When I think back on my rowing career, I can vividly remember almost every PR I’ve ever recorded because they happen so rarely. Bad performances, though, are too plentiful to count. In fact, I’ve had so many tough experiences on the erg, I consider myself something of an expert. I can’t tell you how many times I’ve mis-paced a workout, positive-split an entire piece, or looked into the mirror in the middle of a 2x6K workout and thought to myself, “What have you done?”
It’s true that a lot of things that make you fast on the erg also make you not slow. Sleep, training, and proper nutrition are critical to every erg piece but are perhaps even more important when trying to mitigate underperformance. All these variables are within your control, so utilize them to the best of your ability. Eat as much as you can, drink constantly, recover as much as possible, and be smart with respect to your training.

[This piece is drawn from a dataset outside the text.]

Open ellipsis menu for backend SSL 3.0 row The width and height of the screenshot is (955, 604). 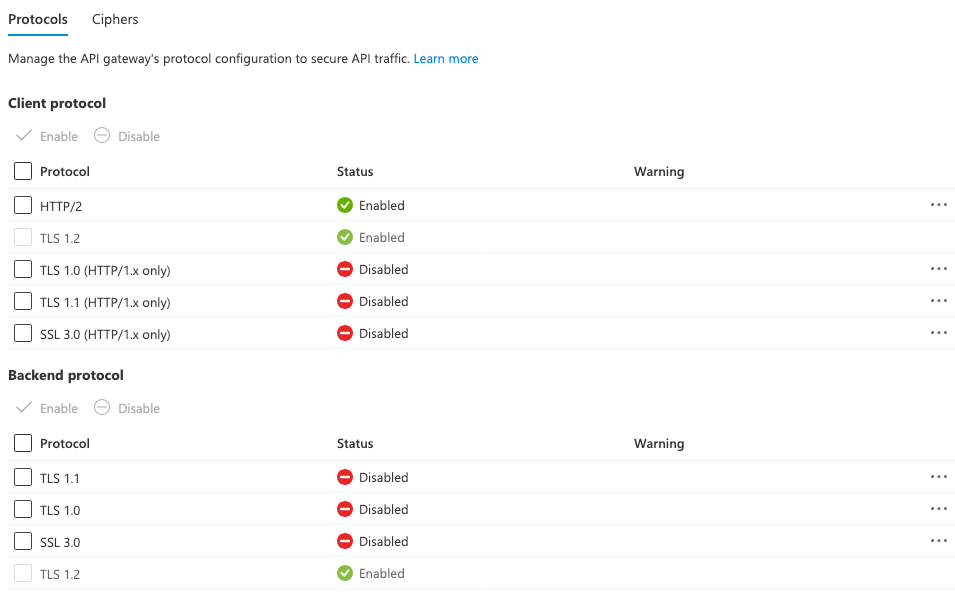click(938, 541)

Even if you do all these things correctly, you still may not find yourself where you want to be at the start of a workout. The best bet in this situation is to be honest with yourself about what’s possible on that day and try to negative-split the piece. If you underestimate your abilities, you can always go faster throughout the piece, but if you start too fast, you’re going to have a bad time. Practice negative-splitting and use rate to help you get faster. The workout provided is perfect for learning how to do just that.
Stay present. When a piece is going poorly, it’s easy to get ahead of yourself and think about getting to the finish line, but that doesn’t allow you to make the most of your situation, even if it’s not going as you had hoped. If your mind starts to wander, start counting. It focuses your attention on what’s attainable in the moment, and each stroke counted will bring you that much closer to the end.

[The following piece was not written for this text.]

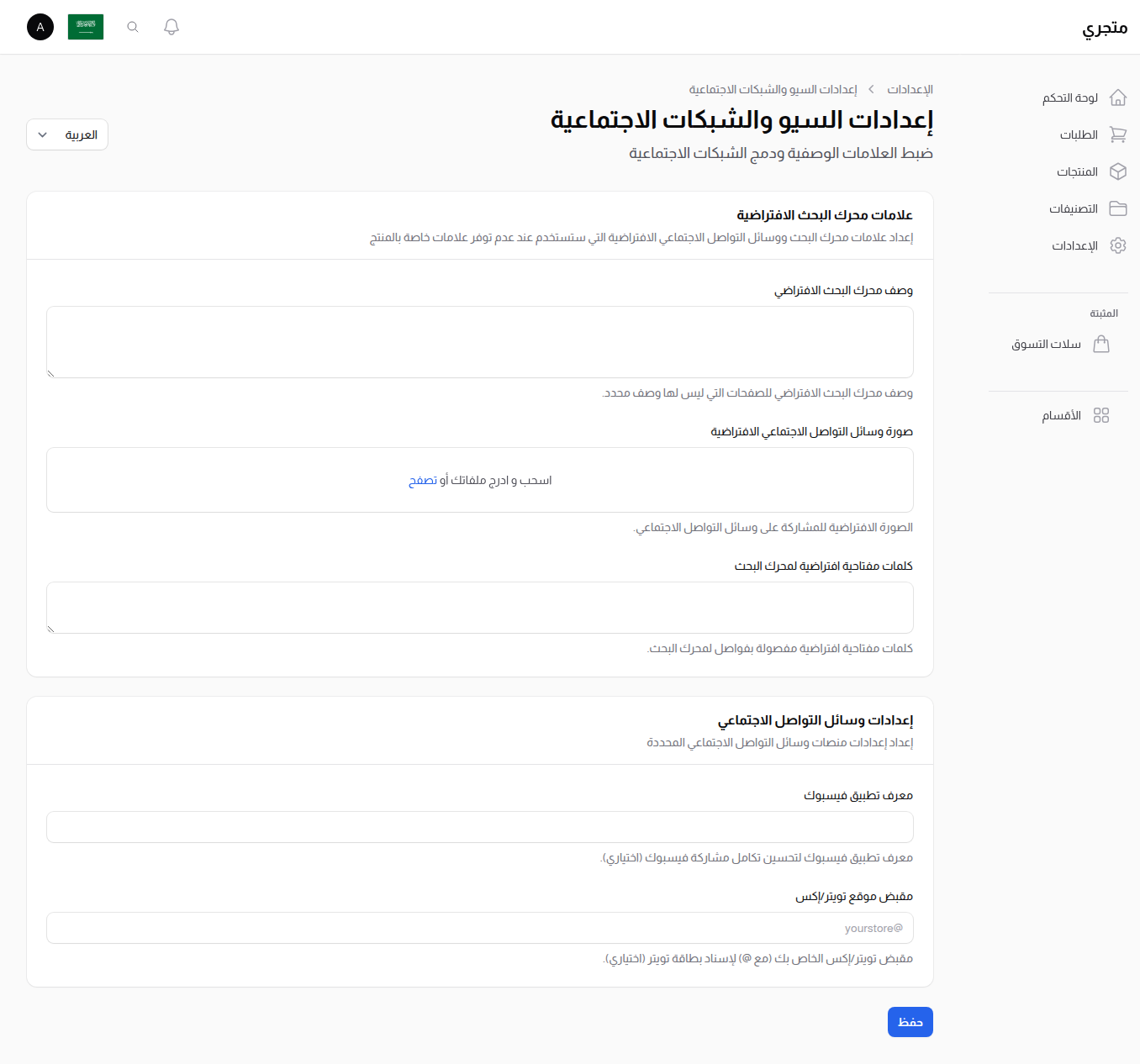
Task: Click the التصنيفات categories folder icon
Action: 1118,208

Finally, never quit. It only takes quitting once to realize that this option hurts far worse than fighting each stroke of the piece. Whether or not you get a good score doesn’t diminish the physiological benefit of a workout. Learning how to push when you’re not at your best will help you develop the mental fortitude you need to win races.
8K Erg Workout
- 2K@22 spm, 2K@24 spm, 2K@26 spm, 2K@28 spm
- Increase speed with each shift in rate.